Tomgram: Matthew Harwood, The Fear of Lone-Wolf Terrorism Rises | TomDispatch

Tomgram: Matthew Harwood, The Fear of Lone-Wolf Terrorism Rises | TomDispatch

He was undoubtedly one of the worst “lone-wolf” terrorists in modern history. On July 22, 2011, after trying to take out Norway’s political leadership in Oslo with a car bomb and killing eight people, Anders Breivik boarded a ferry wearing a homemade police uniform and took it to a nearby island where he murdered another 69 people, most of them teenagers attending a youth camp run by the country’s Labour Party. Hunting them down methodically, as if he had all the time in the world, he acted in the coldest of cold blood. Some of them were shot in the head at point-blank range.  The killer, the “wolf” of that moment, committed his act, he claimed, to stop the “Islamicization” of his country.
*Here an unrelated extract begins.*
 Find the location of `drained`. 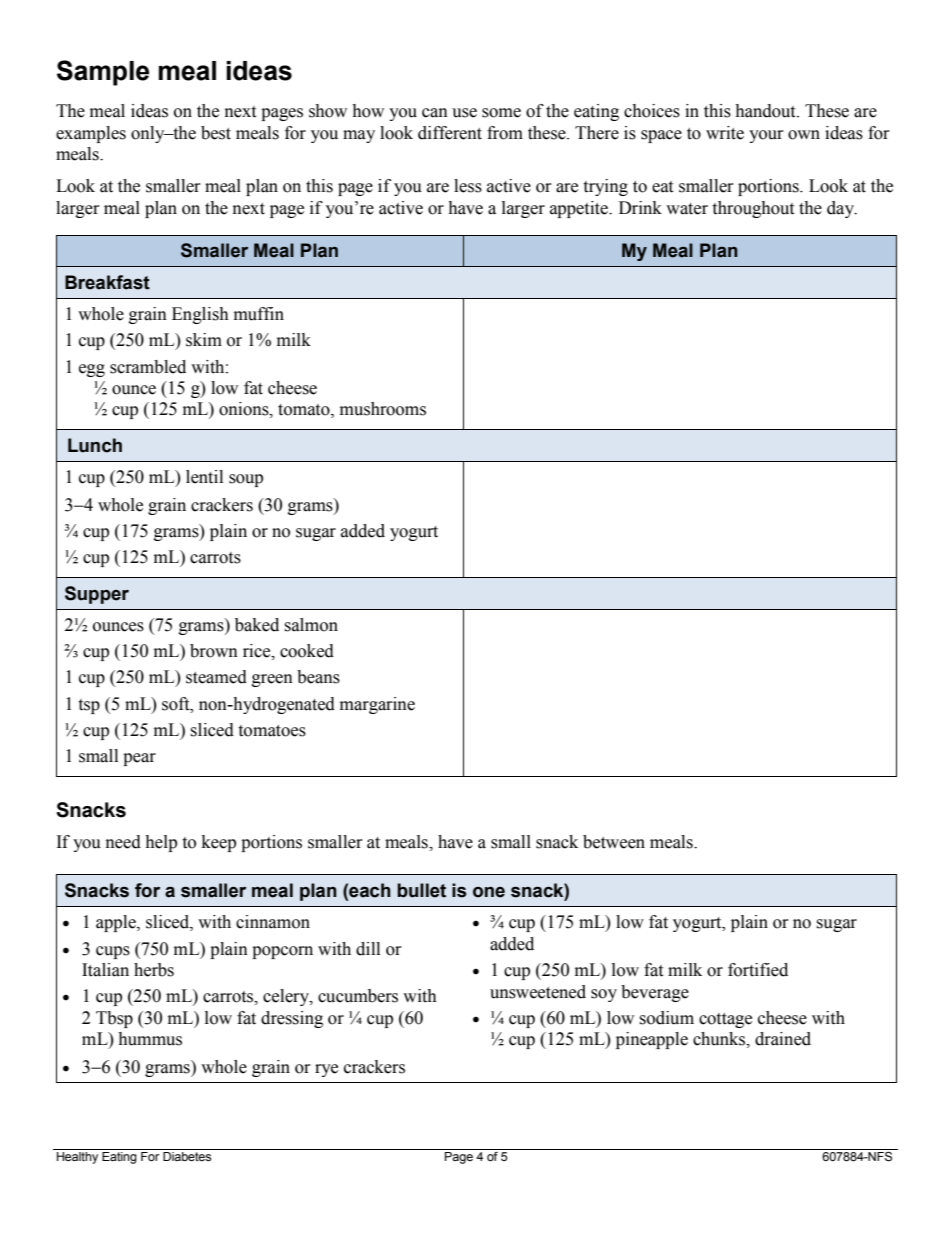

He was also against “feminism,” “cultural Marxism,” “Eurabia,” and his country’s ruling Labour Party.
Just stop for a moment and try to imagine the response here, had such a thing happened.  I guarantee you that, in security terms, our world would have been changed in major ways.  It would have grown even more controlled, surveilled, and militarized.  More money would have flowed into the coffers of the national security state.  More private contractors would have been hired.  You know the routine.  In the U.S., smaller versions of such attacks, like the Boston Marathon bombing, have galvanized the country and so helped further expand the national security apparatus, as well as the locking down of ever more places and things.  In these years, fevers of panic about terror and terrorists have repeatedly swept the country.  Put another way, otherwise pathetic individuals who would normally have no way of affecting our American world turn out to be remarkably capable of altering our lives and society in major ways.
Norway is a small country.  One in four Norwegians reported knowing “someone affected by the attacks," including the prime minister at that time, Jens Stoltenberg.  Under the circumstances, it's remarkable that Stoltenberg insisted "the Norwegian response to violence is more democracy, more openness, and greater political participation" and ordinary citizensrefused to react in the American fashion.  In the wake of an “incident” that might have transformed any society, a madman’s cold-blooded political slaughter of innocents, Norwegians, individually and en masse, chose not to panic or let their world be altered by Breivik’s horrific acts.  They did not build a greater counterterror security structure; they did not change their laws or create special terror legislation; they did not try Breivik in some special way; they did not even close their parliament and ring it with fortifications.  They were determined not to let Breivik deprive them of the openness they valued.  They exhibited neither hysteria nor bloodlust.  It was, in our world, the bravest of collective acts, stunning in its restraint.